(Collection entries)
┄┄┄┄┄┄┄┄┄┄
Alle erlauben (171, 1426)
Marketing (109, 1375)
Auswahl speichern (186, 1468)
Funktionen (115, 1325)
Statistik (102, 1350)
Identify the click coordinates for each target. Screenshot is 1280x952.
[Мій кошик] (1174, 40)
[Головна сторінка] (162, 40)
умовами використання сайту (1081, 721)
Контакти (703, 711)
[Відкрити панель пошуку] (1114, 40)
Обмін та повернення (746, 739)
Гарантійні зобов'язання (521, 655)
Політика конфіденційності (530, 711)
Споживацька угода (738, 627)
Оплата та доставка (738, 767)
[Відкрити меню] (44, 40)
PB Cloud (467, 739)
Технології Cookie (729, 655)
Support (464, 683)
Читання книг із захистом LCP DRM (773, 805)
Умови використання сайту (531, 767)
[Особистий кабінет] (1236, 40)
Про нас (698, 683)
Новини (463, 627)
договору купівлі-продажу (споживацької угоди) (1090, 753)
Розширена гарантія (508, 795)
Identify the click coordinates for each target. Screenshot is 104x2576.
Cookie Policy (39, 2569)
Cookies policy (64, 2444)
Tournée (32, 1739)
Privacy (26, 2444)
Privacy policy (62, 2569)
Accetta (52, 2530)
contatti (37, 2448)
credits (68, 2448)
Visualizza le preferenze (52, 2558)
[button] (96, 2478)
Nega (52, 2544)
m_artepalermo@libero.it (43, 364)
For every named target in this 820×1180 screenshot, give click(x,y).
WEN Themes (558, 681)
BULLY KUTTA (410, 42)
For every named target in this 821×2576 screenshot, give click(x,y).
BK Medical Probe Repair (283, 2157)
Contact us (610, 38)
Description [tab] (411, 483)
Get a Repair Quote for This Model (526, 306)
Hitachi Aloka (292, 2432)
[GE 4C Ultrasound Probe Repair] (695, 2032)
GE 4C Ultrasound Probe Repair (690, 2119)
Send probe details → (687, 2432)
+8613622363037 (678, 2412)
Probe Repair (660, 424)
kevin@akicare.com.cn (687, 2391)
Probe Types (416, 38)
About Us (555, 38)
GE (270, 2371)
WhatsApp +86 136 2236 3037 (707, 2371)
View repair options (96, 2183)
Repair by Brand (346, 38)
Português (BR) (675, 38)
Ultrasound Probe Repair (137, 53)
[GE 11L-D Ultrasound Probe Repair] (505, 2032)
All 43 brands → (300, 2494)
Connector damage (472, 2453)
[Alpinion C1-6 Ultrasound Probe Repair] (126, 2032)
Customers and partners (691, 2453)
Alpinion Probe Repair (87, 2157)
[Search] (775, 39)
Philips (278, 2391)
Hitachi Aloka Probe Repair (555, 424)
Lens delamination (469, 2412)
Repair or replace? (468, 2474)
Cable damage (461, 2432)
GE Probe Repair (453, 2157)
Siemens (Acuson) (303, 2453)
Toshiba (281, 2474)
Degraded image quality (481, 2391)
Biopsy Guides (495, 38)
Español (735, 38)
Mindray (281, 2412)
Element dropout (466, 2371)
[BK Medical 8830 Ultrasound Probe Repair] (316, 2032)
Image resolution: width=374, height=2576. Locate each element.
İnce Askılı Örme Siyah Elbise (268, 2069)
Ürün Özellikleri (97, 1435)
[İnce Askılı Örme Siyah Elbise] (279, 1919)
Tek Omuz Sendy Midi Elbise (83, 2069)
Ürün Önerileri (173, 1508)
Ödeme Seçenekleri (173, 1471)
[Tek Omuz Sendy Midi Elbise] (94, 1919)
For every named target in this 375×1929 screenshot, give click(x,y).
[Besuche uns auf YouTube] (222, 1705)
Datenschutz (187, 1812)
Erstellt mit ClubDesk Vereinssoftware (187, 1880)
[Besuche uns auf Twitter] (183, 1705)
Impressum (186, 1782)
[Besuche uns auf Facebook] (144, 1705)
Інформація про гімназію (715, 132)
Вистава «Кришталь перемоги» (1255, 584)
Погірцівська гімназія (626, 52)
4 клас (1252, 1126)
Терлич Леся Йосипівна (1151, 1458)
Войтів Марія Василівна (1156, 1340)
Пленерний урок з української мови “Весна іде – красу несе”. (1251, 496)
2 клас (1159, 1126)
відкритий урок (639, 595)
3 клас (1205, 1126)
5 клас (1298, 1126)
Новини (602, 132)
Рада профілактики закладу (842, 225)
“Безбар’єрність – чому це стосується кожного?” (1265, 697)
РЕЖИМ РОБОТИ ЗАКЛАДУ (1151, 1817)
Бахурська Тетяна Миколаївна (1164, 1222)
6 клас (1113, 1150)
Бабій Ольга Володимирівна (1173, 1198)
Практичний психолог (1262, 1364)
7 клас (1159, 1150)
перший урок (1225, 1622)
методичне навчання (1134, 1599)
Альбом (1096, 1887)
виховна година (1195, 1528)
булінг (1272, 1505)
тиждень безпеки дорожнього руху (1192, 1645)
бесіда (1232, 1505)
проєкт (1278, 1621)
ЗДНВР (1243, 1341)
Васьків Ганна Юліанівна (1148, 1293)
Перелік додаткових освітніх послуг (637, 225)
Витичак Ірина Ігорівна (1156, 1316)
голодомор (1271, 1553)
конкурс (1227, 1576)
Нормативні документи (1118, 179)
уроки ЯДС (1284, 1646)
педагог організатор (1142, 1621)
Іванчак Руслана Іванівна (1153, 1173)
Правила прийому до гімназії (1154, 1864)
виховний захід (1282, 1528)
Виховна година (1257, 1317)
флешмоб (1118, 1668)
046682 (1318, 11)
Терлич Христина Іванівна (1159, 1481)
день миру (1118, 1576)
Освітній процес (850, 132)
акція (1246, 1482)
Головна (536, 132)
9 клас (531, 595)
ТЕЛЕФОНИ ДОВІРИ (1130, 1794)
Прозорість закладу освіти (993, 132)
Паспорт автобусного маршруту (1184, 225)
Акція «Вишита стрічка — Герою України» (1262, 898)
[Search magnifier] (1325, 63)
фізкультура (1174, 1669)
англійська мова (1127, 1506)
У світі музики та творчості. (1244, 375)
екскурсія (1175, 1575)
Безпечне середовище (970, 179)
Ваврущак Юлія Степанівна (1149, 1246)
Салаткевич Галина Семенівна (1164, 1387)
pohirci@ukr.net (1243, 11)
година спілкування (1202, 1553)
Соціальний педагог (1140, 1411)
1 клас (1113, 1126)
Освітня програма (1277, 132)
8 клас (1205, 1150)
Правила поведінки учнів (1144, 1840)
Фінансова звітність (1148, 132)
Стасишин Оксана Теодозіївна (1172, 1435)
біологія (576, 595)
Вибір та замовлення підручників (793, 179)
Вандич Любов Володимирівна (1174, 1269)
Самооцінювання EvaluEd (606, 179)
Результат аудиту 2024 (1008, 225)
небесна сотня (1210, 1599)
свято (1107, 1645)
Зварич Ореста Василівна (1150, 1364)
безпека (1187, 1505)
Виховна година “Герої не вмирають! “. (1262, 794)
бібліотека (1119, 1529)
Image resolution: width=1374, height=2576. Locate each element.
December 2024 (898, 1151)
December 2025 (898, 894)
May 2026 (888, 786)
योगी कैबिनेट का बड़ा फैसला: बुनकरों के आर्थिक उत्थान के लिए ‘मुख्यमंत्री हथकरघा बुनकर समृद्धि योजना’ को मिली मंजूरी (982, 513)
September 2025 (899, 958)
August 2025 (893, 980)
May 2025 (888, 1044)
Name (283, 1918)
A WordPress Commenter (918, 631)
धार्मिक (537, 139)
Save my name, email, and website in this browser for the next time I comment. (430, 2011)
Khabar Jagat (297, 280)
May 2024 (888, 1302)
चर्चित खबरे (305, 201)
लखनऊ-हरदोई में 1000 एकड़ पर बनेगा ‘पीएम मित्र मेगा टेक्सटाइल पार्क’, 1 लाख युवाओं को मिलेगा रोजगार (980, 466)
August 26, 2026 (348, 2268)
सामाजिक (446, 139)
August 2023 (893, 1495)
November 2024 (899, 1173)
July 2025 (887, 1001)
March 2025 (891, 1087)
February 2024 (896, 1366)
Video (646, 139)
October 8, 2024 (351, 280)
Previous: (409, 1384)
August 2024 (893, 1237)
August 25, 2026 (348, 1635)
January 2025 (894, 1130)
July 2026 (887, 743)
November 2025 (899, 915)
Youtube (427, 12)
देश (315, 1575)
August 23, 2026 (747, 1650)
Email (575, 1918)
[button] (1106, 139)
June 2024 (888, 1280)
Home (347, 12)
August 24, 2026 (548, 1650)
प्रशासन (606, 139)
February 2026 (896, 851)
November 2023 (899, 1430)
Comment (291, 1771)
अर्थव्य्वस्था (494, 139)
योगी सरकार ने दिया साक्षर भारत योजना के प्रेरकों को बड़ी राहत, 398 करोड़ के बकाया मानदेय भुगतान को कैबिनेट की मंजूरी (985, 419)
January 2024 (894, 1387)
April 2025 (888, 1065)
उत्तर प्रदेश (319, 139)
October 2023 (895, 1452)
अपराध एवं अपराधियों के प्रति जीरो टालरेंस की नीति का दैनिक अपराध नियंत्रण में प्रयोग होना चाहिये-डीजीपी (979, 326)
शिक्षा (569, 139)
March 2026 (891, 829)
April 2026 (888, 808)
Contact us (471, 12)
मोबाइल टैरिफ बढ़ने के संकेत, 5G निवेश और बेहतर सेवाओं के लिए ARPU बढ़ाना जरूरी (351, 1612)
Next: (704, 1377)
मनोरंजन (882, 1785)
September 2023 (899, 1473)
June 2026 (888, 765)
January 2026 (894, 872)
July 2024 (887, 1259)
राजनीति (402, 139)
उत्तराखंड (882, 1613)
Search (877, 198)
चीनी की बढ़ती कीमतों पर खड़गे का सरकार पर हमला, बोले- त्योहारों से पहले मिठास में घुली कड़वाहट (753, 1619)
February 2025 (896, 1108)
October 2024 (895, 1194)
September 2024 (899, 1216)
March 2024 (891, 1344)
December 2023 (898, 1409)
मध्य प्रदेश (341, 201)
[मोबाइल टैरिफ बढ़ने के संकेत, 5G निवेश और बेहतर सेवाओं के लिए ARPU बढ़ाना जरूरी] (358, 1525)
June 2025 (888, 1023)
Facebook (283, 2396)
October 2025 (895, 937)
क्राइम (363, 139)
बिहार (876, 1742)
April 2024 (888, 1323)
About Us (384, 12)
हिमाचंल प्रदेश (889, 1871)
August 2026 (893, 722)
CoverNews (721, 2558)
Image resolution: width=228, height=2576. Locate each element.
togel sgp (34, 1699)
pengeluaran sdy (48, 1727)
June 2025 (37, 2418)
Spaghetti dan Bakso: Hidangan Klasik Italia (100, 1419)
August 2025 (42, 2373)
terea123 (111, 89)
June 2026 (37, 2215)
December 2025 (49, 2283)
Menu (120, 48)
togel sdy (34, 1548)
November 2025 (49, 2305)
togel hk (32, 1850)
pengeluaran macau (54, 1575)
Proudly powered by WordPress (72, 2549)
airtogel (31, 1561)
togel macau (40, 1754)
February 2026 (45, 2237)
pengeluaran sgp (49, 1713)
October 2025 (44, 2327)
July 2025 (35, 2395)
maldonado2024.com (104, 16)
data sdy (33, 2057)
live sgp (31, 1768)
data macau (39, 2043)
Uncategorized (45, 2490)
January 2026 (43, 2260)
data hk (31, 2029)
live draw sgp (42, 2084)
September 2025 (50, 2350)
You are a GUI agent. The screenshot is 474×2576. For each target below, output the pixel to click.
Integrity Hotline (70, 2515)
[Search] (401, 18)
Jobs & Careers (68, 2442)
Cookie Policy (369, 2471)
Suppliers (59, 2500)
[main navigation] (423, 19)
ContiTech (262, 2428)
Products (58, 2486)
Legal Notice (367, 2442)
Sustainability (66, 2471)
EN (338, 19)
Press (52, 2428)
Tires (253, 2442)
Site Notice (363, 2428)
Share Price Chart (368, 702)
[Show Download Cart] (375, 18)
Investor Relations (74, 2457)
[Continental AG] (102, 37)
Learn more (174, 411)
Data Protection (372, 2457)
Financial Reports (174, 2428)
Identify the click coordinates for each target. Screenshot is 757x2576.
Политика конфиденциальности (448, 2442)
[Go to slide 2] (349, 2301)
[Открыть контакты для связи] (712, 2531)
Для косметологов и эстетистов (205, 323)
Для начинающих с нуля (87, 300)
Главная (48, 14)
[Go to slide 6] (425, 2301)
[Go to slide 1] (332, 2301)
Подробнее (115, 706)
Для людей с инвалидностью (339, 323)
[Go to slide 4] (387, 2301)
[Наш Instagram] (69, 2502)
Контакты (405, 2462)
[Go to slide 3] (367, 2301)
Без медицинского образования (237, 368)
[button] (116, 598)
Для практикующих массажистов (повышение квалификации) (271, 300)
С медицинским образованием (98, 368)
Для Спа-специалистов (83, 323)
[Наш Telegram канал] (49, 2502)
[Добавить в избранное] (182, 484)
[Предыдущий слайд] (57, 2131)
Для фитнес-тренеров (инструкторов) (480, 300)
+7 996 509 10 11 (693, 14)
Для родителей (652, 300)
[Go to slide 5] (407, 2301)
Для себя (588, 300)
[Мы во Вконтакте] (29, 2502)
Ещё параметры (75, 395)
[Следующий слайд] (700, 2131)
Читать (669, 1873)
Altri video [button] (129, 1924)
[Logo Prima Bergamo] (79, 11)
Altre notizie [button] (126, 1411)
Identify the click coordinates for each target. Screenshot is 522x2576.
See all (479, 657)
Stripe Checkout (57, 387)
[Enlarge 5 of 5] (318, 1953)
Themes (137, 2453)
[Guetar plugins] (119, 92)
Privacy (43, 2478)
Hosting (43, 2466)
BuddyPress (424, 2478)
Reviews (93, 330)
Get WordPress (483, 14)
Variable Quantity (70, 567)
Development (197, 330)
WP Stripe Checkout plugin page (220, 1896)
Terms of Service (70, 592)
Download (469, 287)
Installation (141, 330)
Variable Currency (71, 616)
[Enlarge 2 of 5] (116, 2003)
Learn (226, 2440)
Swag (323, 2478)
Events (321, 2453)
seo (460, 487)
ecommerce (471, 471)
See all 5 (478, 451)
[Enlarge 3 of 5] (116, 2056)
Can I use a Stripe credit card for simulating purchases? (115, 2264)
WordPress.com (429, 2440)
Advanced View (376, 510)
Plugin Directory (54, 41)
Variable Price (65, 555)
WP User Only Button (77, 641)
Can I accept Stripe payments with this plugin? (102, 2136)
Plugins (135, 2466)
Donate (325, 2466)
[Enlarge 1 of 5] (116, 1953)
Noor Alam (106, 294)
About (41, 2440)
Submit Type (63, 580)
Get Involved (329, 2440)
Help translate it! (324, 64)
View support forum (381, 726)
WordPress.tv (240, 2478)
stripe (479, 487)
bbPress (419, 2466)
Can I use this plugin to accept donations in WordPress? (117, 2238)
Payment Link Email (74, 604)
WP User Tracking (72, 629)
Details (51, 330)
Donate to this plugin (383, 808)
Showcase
┄┄┄┄┄┄┄┄┄┄
■ Aim of the exercise
Work out the number of lines in the entries above that hold the word "slide", giving the number without comment.

■ Result of this exercise
6